Benoît Chieux – Mon parcours est assez atypique, car j’ai commencé très tôt l’animation. Mon souhait était de dessiner mais, encore jeune adolescent, mes intentions professionnelles étaient assez vagues lorsque je me suis présenté au concours de l’ESAAT de Roubaix pour rentrer en seconde. Il y avait beaucoup moins d’écoles de dessin qu’aujourd’hui et quasiment aucune école d’animation, j’étais donc plutôt parti pour faire mon métier dans la publicité, florissante à l’époque, ou dans l’impression. Coup de chance ! Juste avant mon entrée en terminale, un professeur de l’école a eu la bonne idée de créer une classe d’animation. C’était extraordinaire ! Notre professeur, M. Lopez-Bernal, n’y connaissait rien, il apprenait en même temps que nous. Avec le recul, je trouve que l’on sous-estime la réelle portée pédagogique d’un tel enseignement, articulé autour d’une passion commune et d’un idéal inatteignable… Oui, nous avions l’objectif de réaliser un film d’animation collectif, chose impossible vu nos compétences et le manque de matériel, car je parle d’une époque où Photoshop n’existait pas encore. Bref, nous étions tous dans la même barque à essayer de déchiffrer le langage de l’animation, story-board, lay-out, animation, décor, etc. On visitait des studios, regardait des films, la belle vie quoi ! Ensuite, je suis rentré à l’école Émile Cohl à Lyon. Grande école de dessin, des professeurs prestigieux (Maurice Garnier, Yves Got, Jean Claverie, Jean-Michel Nicollet…), des semaines à dessiner du matin au soir… C’est vraiment là que j’ai appris à mesurer la complexité du dessin. L’animation y était enseignée mais trop balbutiante, j’ai préféré passer mon diplôme en illustration. En 1990, à 20 ans, diplôme en poche, je suis immédiatement rentré au studio Folimage à Valence et j’y suis resté jusqu’en 2014. Directeur artistique, décorateur, animateur, scénariste, réalisateur, scénarimagier (story-boarder en anglais), j’ai occupé différents postes, j’ai découvert mon métier à travers diverses productions riches et variées qui vont de la série TV au long-métrage. En 2014, je commence une nouvelle vie professionnelle en quittant le studio Folimage et en me concentrant sur la partie la plus difficile et la plus complète, la réalisation.

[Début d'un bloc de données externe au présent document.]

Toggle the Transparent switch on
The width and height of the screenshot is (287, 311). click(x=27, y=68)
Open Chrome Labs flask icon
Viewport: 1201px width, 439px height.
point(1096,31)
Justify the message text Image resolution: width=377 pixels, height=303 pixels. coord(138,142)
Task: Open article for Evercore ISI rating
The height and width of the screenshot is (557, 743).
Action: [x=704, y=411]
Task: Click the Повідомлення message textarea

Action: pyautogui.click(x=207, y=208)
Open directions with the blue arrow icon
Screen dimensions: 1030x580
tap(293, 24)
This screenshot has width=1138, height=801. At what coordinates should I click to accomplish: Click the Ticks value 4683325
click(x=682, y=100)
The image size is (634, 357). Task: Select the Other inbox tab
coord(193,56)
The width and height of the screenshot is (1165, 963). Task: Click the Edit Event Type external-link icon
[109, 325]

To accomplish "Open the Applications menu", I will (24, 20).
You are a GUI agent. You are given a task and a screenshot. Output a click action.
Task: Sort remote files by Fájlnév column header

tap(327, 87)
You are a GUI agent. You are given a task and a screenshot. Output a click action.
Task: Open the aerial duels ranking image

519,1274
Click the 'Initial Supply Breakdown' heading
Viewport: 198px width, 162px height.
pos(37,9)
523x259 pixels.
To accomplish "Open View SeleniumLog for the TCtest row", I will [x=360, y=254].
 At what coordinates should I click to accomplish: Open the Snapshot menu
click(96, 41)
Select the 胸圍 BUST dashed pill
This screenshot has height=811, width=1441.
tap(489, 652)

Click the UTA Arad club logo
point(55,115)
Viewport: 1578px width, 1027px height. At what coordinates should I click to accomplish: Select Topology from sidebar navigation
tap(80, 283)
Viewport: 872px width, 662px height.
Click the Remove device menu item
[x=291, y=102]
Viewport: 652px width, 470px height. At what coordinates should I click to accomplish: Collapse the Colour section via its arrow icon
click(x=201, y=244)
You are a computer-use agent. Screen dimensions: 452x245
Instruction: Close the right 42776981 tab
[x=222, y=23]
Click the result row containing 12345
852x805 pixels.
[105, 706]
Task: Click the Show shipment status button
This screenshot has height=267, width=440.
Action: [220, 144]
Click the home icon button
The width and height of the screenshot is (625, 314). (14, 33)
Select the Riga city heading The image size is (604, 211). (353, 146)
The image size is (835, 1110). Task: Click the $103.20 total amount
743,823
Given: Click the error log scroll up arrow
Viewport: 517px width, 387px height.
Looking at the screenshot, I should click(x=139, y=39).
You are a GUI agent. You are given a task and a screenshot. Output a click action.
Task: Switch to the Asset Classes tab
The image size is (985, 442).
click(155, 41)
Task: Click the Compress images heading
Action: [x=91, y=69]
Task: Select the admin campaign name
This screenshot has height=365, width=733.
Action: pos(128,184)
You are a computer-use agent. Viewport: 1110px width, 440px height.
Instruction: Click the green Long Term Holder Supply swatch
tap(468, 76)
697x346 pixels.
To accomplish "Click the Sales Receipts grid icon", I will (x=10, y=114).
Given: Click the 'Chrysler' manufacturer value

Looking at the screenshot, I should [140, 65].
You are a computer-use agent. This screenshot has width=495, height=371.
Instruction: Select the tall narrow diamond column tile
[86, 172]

Tante Hilda ! – Jacques-Rémy Girerd, Benoît Chieux – 2013 © Folimage / SND
Tigres à la queue leu leu – Benoît Chieux – 2014 © Les Films de l’Arlequin
CLD – Pourrais-tu nous faire partager un souvenir de séance de cinéma qui t’aurait marqué ?
BC – Mes séances de cinéma les plus marquantes ont eu lieu pendant le festival d’Annecy. J’étais jeune, un monde était à découvrir et, à chaque séance, je prenais conscience que ce n’était pas un monde mais une galaxie qui s’ouvrait devant moi. Je me faisais une orgie de films, c’était très déraisonnable. Et puis la présence des réalisateurs dans la salle m’a laissé une impression profondément durable. Je ne suis pas près d’oublier la séance de L’homme qui plantait des arbres avec Frédéric Back, la découverte des films d’Igor Kovalyov, de Svankmajer, Trnka, Starewitch, Norstein… Je ne pourrai jamais les citer tous. Je me souviens d’avoir échangé deux mots avec Paul Grimault à la terrasse d’un café, de John Lasseter en short et chemise à fleurs venu présenter son court-métrage Luxo Jr, bien avant la folie Pixar. Je suis très fier d’avoir salué Fyodor Kithruk qui rechargeait sa montre solaire, près du lac. Tous ces noms sont peut-être aujourd’hui oubliés, mais leurs œuvres sont, à mes yeux, impérissables. Aujourd’hui, je n’arrive plus à regarder autant de films en une semaine et si je découvre un film qui me fait vibrer, j’essaie d’en profiter sans forcément courir à la séance d’après… je vieillis, quoi ! La France est un pays incroyable qui regorge de festivals et je pourrais également citer le festival de Clermont-Ferrand ou le Drakkar’toon qui sont autant d’endroits pour y découvrir des films et des réalisateurs exceptionnels. Pour être honnête et compléter ce tableau, je dois aussi parler de ma découverte des films d’Hayao Miyazaki qui a été un véritable choc, principalement pour deux raisons : a) c’est un cinéma d’une exigence que je n’avais jamais vue auparavant, b) il m’a ouvert la porte sur une nouvelle galaxie : l’animation japonaise ! Une galaxie d’une richesse inouïe avec son lot de réalisateurs incontournables (Isao Takahata, Koji Yamamura, Masaaki Yuasa, Satoshi Kon, Mamoru Osoda, Mamoru Oshii, etc. etc.). Le premier film de Miyazaki, je l’ai découvert en vidéo, lors d’une soirée chez un ami qui montrait ses VHS récemment achetées en Asie. C’était Le château dans le ciel en japonais sous-titré en chinois, le film et le réalisateur étaient encore inconnus en France, c’est une soirée que je n’oublierai jamais.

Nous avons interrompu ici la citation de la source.